▶ YOUR TASK
Your job is to return every line in the data holding the string "computer".
(WORKING DATA begins)
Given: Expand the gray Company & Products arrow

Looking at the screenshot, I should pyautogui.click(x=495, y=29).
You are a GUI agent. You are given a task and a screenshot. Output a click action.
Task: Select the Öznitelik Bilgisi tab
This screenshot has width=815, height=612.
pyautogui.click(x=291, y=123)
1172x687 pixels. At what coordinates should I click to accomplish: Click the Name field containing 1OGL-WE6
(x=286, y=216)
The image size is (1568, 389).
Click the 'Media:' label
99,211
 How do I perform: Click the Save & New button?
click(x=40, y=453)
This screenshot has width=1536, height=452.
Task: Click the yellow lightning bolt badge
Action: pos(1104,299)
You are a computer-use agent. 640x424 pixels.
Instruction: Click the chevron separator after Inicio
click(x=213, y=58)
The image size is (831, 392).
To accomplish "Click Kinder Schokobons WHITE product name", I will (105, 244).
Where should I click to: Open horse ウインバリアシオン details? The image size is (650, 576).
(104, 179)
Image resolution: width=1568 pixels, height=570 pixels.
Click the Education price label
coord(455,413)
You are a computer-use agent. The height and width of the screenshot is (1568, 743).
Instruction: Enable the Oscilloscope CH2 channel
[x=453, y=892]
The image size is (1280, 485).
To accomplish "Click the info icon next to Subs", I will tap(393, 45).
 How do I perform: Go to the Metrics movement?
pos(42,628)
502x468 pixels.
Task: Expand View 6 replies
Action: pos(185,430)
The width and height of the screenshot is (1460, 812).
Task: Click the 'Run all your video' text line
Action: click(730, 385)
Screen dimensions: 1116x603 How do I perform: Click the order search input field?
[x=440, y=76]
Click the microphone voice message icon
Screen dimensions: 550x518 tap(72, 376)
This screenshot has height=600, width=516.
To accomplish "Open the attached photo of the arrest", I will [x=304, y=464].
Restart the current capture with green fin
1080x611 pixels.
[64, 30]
(WORKING DATA ends)
▶ ANSWER
You are a computer-use agent. 640x424 pixels.
You are a computer-use agent. The height and width of the screenshot is (1568, 743).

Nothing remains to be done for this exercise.